Reputation: 11
I have a csv with the following sample data:
id bb_id cc_id datetime
-------------------------
1 11 44 2019-06-09
2 33 55 2020-06-09
3 22 66 2020-06-09
4 11 44 2019-06-09
5 11 44 2020-02-22
Let's say the condition is if bb_id == 11 and cc_id == 44
get the latest record, which is:
11 44 2020-02-22
How do I get this from the csv?
What I did:
with open('sample.csv') as csv_file
for indx, data in enumerate(csv.DictReader(csv_file)):
# check if the conditional data is in the file?
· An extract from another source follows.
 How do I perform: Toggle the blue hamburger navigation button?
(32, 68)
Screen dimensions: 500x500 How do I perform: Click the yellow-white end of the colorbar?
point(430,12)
if data['bb_id'] == 11 and data['cc_id'] == 44:
# sort the data by date? or should I store all the relevant data before hand in a data structure like list and then apply sort on it? could I avoid that? as I need to perform this interactively multiple times
Upvotes: 0
Views: 293
Reputation: 1386
The simplest way I know:
import pandas as pd
import pandasql as ps
sample_df = pd.read_csv(<filepath>);
ps.sqldf("""select *
from (select *
from sample_df
where bb_id = 11
and cc_id = 44
order by datetime desc) limit 1""", locals())
Upvotes: 0
Reputation: 11360
If you really want to do this in regular python, something like this is simple:
with open('sample.csv') as csv_file:
list_of_dates = []
for indx, data in enumerate(csv.DictReader(csv_file)):
if data['bb_id'] == 11 and data['cc_id'] == 44:
list_of_dates.append(data['datetime'])
sorted = list_of_dates.sort()
print( sorted[-1] ) # you already know the values for bb and cc
Also try:
def sort_func(e):
return e['datetime']
with open('sample.csv') as csv_file:
list_of_dates = []
for indx, data in enumerate(csv.DictReader(csv_file)):
if data['bb_id'] == 11 and data['cc_id'] == 44:
list_of_dates.append(data)
sorted = list_of_dates.sort(key=sort_func)
print( sorted[-1] )
Upvotes: 0
Reputation: 781068
Put all the selected records in a list, then use the max()
function with the date as the key.
selected_rows = []
with open('sample.csv') as csv_file
for data in csv.DictReader(csv_file):
# check if the conditional data is in the file?
if data['bb_id'] == 11 and data['cc_id'] == 44:
selected_rows.append(data)
latest = max(selected_rows, key = lambda x: x['datetime'])
print(latest)
Upvotes: 1